A couple of weeks ago Bryan gave you an overview on our sample database, but how do we get from those samples to creating a DNA test for breeders to use? Well, it’s a long process and this week we are going to explain how we use whole-genome sequencing (WGS) to find plausible candidate variants which are then taken into our lab for validation.
What is whole-genome sequencing (WGS)?
WGS, as the name suggests, involves sequencing the whole genome of the DNA extracted from the buccal swab. The canine genome is made up of 39 pairs of chromosomes (that’s 2.4 billion letters of DNA). Even with technology advances today, it is still very hard to sequence a whole chromosome in one go, so we use a process called short paired-end sequencing. This process involves breaking the DNA up into short bits of sequence (about 50o letters), which are then sequenced (“read”) from both ends. On average, each position in the genome is sequenced 30 times (called 30X coverage) to help reduce errors and get more accurate information. The actual sequencing is out-sourced and we receive text files back of all the short reads, called FASTQ files. The canine genome itself is around 2.4Gb in size , and at approx 30X coverage, we get around 70Gb of data back for every sample, which is the equivalent to 70,000 high quality photos, or 2 days of video!
What happens next?
Once we have the paired-end read data back from the sequencing centre, it’s over to our Bioinformatician to put the jigsaw pieces back together, by aligning the reads to the Canis familiaris (Dog) reference genome, and then interrogating the data to find positions where the sample is different to the reference genome (variants). These processes are done on a high-performance compute cluster (HPC) with various scripts and programs. In total it takes around 24hours, per sample, to run, and at the end, we have data (around another 100Gb per sample) that we can visually, and computationally, inspect. Obviously, all dogs are different to each other at a genomic level and, on average, we will find 6 million variants in each sample… so how do we find the causative variant(s)?

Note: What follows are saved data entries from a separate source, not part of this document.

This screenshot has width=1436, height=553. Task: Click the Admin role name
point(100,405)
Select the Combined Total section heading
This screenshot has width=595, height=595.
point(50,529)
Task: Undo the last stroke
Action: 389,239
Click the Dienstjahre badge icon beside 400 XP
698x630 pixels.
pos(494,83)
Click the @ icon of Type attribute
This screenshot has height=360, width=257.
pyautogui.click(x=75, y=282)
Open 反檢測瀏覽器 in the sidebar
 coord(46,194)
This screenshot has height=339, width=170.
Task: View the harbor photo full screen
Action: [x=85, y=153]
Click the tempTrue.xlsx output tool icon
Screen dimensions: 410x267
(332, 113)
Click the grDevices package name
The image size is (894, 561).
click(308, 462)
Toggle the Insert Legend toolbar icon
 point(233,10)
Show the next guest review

Our databank of WGS samples
Comparing one single sample to the reference genome results in many, many variants. A lot of those variants are what make the breed the way it is, and different to a German Shepherd Dog (the current reference genome). Starting back in 2016 with the Give a Dog a Genome project, we have built a massive databank of WGS sequences which we use to filter those ~6M variants.

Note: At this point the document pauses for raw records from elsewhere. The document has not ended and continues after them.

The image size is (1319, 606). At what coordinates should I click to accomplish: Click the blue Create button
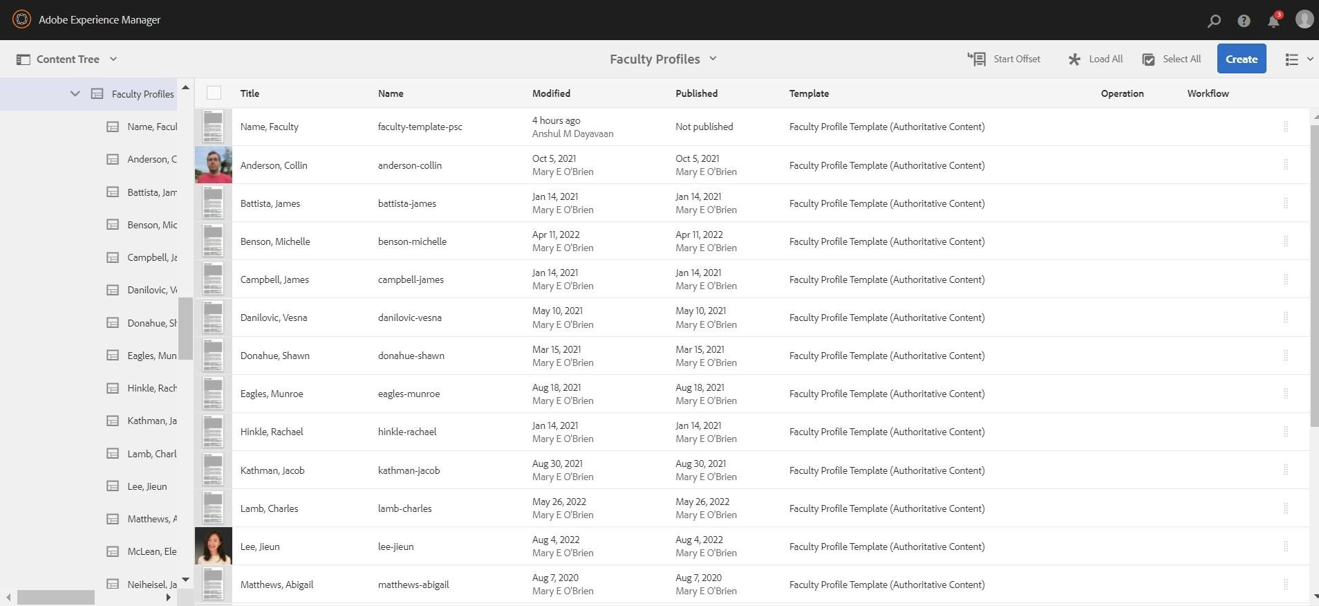(x=1241, y=59)
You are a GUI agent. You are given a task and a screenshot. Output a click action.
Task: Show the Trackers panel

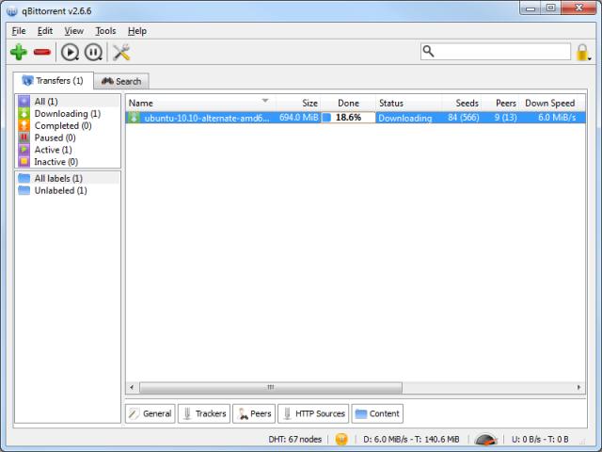(203, 413)
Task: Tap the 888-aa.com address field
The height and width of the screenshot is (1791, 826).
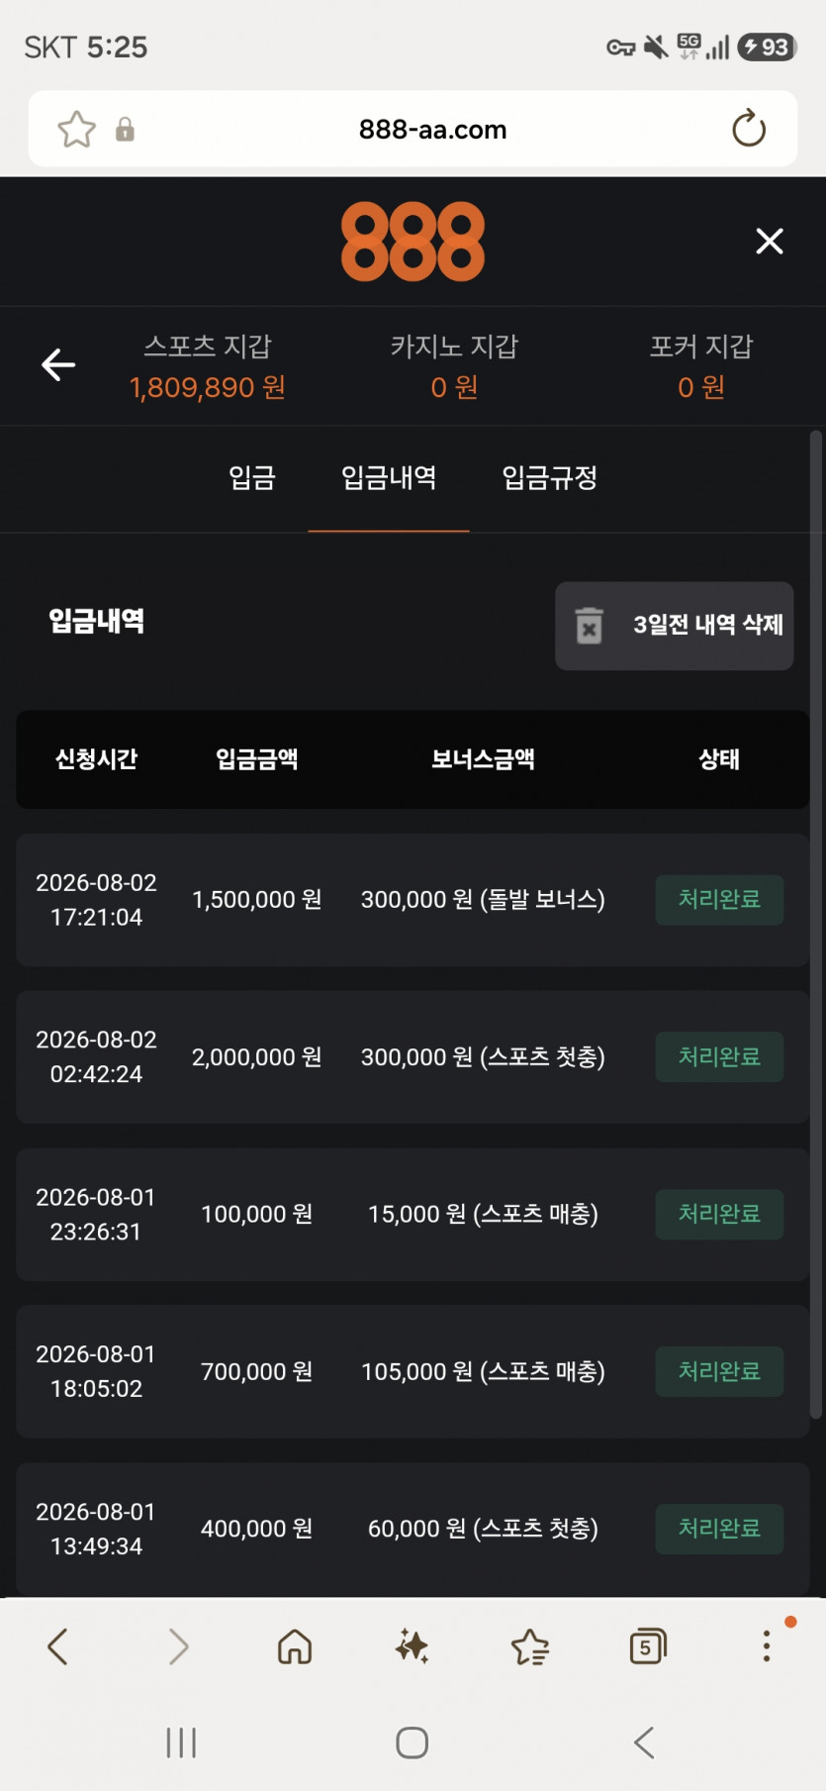Action: [433, 130]
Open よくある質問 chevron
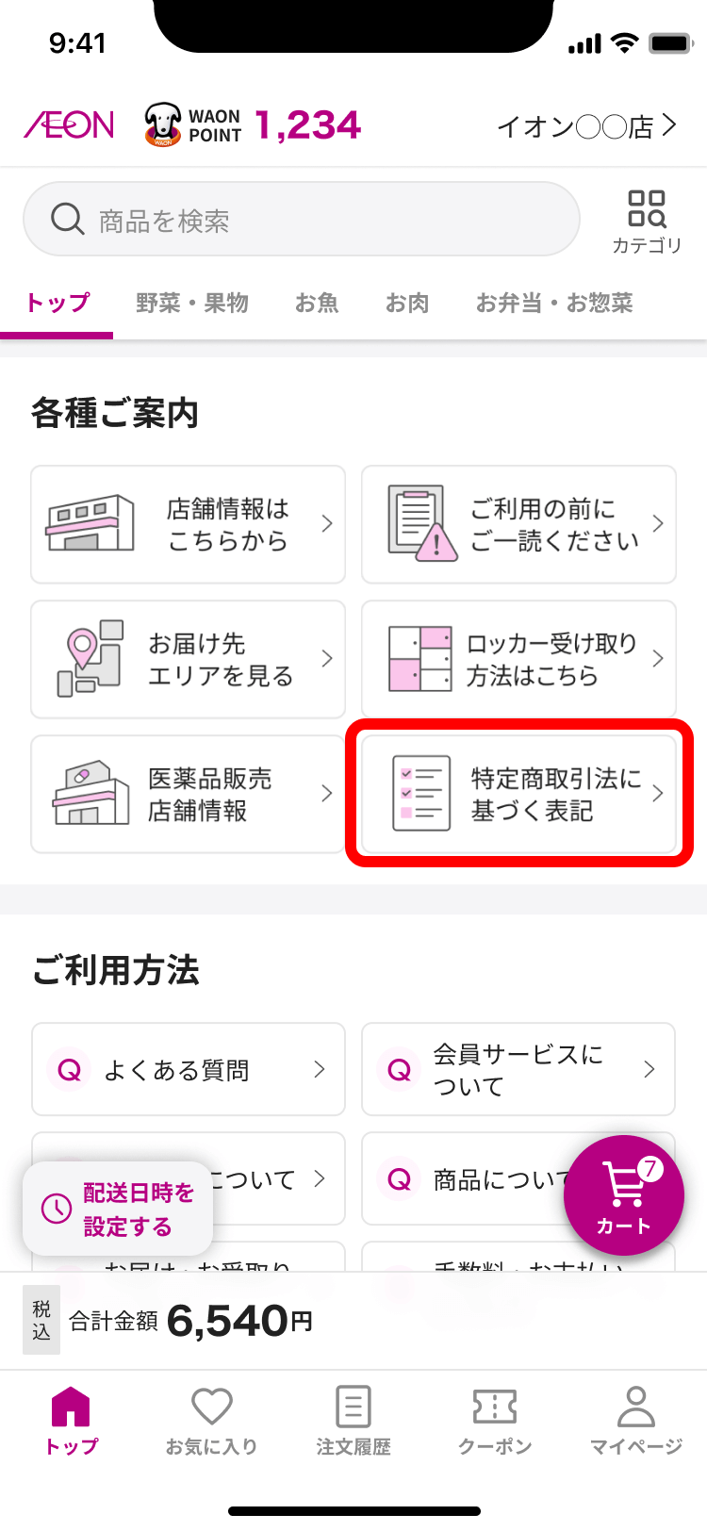This screenshot has height=1531, width=707. [x=320, y=1069]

Over the last eight years the CGC has sequenced the genomes of 401 dogs, as well as downloading 61 extra genomes from publicly available databases, creating a databank of >450 genome sequences from 124 different breeds of dog, representing 21 clades and all seven UK breed groups. Just think how much storage space this takes up!! 462 samples at about 150Gb each… ~70TB!
Comparing our “case” sample(s) against this whole databank of “control” samples, allows us to find genomic level differences between the two pools. We also look at the predicted effect that the variant would have at a biological level – the higher the effect prediction, the more likely the variant is to cause damage.
At this point we hope that we only have a single variant left from the original 6M… but more often than not, we have a handful. Returning to our sample database we use a random selection of breed-matched samples to validate the correct variant.